*What is being asked*:
Please write out all the entries exactly, without the pictures.

*Dataset extract*:

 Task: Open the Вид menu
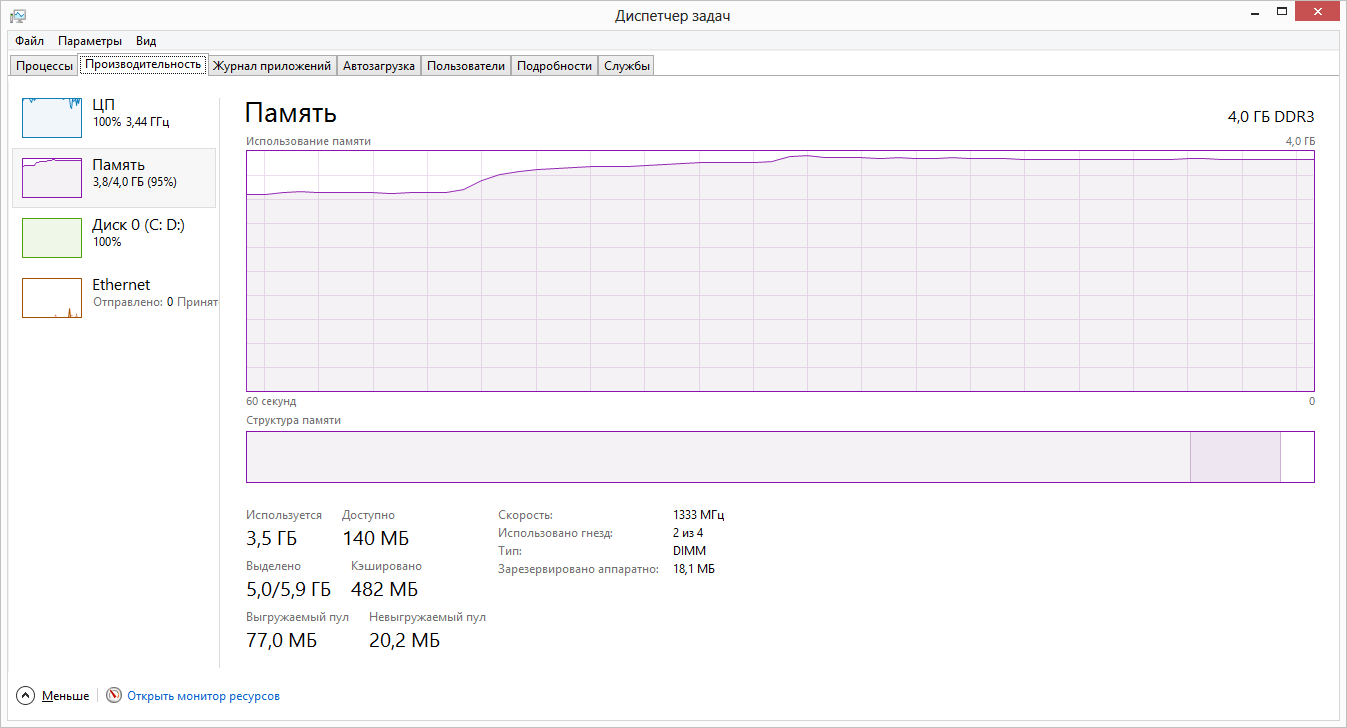(146, 41)
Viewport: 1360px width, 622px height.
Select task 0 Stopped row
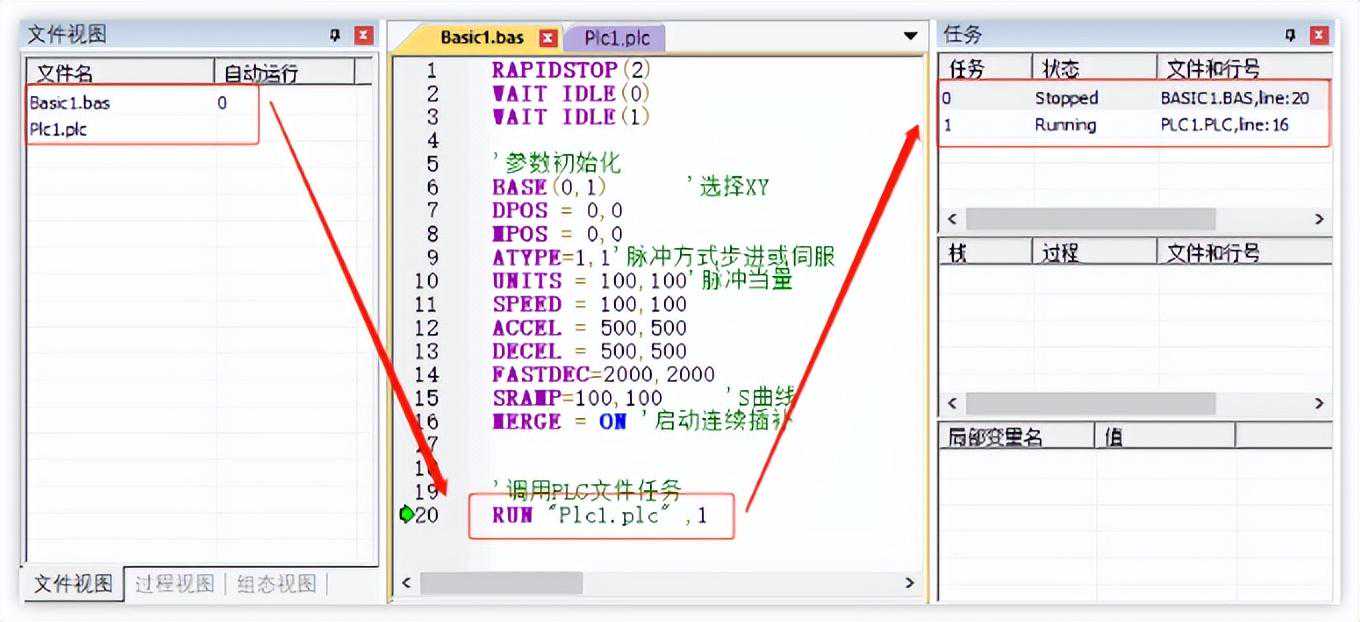1066,98
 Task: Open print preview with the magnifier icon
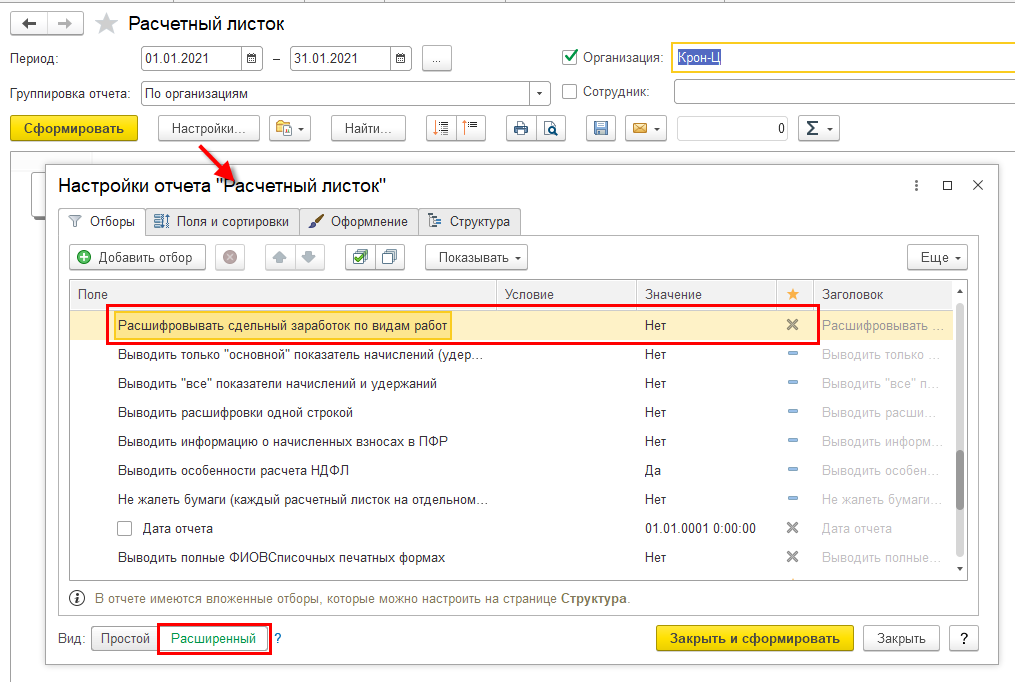[x=550, y=128]
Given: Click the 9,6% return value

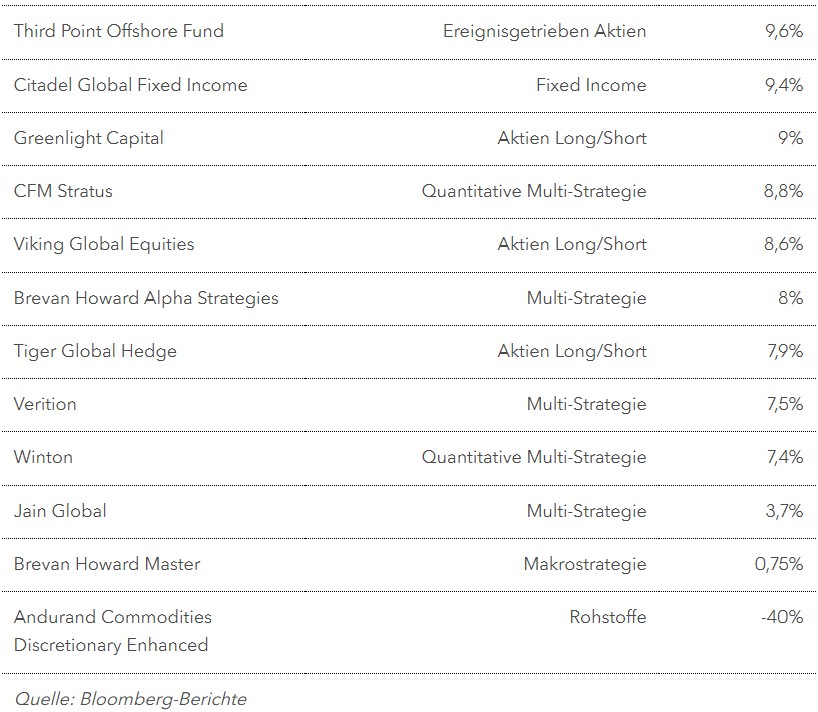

*Output of the task*:
 Task: Open the Вид menu
(146, 41)
Viewport: 1360px width, 622px height.
Select task 0 Stopped row
1066,98
 Task: Open print preview with the magnifier icon
[x=550, y=128]
Given: Click the 9,6% return value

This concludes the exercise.